O tempo livre está cada vez mais direcionado para as
vocações profissionais (blogs, desenho de moda, fotografia...) e as comunidades
se formam em torno disso. A escritora Luna Miguel destaca esse modo de
trabalhar em rede, apesar de alertar para o fato de ser cedo para analisar uma
geração que ainda compartilha muitos códigos com a anterior. “São figuras
importantes, mas ajudam os demais e criam comunidade. A solidariedade será um
valor importante. Não querem mais ser o artista jovem e incomum. Até os
‘nativos da Internet’ soam como algo velho, é uma questão quase genética. Um
exemplo seria Tavi Gevinson, que desde os 13 anos tem um dos blogs mais
importantes do mundo”, afirma, referindo-se à multifacetada e influente
blogueira e editora norte-americana, nascida em 1996, um dos ícones da geração
Z.
A tendência também se estende à educação e aos
novos canais de acesso. Para Anne Boysen, consultora em estratégia e
especialista em questões geracionais da empresa After
the Millennials, grande parte da aprendizagem se dá fora da sala de
aula. “Essa geração usa o YouTube de forma periódica para sua lição de casa, o
que indica que quer um maior grau de personalização na educação. Se não gostam
do enfoque de seu professor, ou não o entendem, buscarão alguémonline que
o explique melhor”, afirma.
Em sintonia com os tempos de mudança, a consciência
social e as atividades de voluntariado ganham espaço. Segundo a última pesquisa
da Millennial Branding (com jovens dos EUA), 76% gostariam de participar de
algum tipo de ONG, e também 76% estão preocupados com questões climáticas.
“Exigem a igualdade entre pessoas de raça e sexo diferentes. Querem mudar o
mundo apoiando suas comunidades locais”, argumenta Dan Schawbel, fundador doWorkplaceTrends.com e
autor do best-seller Me 2.0: Build a Powerful Brand To Achieve Career
Success (Eu 2.0: Construa uma Poderosa Marca para Alcançar o Sucesso
na Carreira, em tradução livre). A empatia com os partidos tradicionais se
esvai. Na Espanha o CIS revelava em janeiro como o PP passou de ter 30,2% de
apoio dos jovens para uma estimativa de 4,3% nas eleições gerais.
Anne Boysen:
"Essa geração será mais cautelosa e realista, e também mais cética em
relação às grandes empresas"
O espírito crítico renasce. O mal-estar cresce e é
substituído por abordagens práticas e concretas. Somente 6% têm medo do futuro,
segundo o último Cassandra Report. Mas aumenta a desconfiança em
relação às grandes corporações. Dois terços dos jovens que aparecem na maioria
das pesquisas querem fundar sua empresa. Para Anne Boysen, essa geração será
mais cautelosa e realista, e também mais cética em relação às grandes empresas.
“Isso tem a ver com o fato de ter crescido em um ambiente de pós-recessão.
Buscarão trabalhos que façam sentido e que os ajudem a mudar o mundo”, afirma.

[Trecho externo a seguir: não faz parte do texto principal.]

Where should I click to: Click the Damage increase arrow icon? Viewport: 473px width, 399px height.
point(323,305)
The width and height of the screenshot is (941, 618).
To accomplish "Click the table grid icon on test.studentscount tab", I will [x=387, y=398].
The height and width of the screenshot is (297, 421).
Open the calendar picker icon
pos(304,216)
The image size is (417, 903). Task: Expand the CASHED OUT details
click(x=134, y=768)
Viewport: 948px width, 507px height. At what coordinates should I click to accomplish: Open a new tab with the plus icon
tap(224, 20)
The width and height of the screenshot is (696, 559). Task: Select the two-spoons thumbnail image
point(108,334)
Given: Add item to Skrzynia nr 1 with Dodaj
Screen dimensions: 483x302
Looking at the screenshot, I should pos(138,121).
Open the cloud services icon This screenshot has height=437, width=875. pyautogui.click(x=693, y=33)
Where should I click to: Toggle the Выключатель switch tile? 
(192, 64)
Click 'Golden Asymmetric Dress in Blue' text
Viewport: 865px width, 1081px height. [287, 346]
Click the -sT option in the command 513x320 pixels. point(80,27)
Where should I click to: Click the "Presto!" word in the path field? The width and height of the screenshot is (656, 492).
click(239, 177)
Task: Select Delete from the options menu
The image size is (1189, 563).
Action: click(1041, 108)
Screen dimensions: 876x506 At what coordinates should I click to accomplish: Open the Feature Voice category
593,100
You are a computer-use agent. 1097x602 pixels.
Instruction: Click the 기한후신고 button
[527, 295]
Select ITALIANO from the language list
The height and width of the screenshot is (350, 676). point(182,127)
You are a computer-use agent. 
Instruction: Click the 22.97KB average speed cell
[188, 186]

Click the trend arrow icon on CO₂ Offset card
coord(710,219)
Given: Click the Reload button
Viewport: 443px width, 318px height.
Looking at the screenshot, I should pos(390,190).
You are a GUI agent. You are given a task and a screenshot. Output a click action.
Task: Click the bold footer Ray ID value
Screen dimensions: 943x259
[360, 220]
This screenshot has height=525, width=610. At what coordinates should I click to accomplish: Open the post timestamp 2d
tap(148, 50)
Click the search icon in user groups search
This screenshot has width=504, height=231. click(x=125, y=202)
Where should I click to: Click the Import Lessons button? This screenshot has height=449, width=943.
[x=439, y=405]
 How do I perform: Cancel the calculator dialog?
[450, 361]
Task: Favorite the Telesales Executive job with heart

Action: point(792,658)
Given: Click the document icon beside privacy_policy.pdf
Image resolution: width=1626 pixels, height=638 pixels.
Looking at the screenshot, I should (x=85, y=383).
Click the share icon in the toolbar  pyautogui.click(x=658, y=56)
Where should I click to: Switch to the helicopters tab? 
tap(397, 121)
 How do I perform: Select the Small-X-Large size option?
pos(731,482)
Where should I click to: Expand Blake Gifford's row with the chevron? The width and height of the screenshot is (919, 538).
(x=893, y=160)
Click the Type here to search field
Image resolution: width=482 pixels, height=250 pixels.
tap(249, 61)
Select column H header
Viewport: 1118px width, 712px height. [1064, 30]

Na sensação de degradação do mundo a privacidade
emerge como uma das preocupações decorrentes dos excessos do Big Data e de pais
obcecados em gravar e fotografar os filhos e postar as imagens nas redes
sociais. Um dos aplicativos preferidos nesse segmento da população é o
Snapchat, mediante o qual se pode mandar fotos e vídeos programados para se
destruírem após segundos. Em tempos de WikiLeaks e da espionagem maciça da NSA,
os novos heróis já não são as estrelas da música, mas personagens como Edward
Snowden ou emergentes símbolos da justiça e da transparência. O
mundo, tal qual deixaram seus antecessores, não lhes parece um lugar habitável.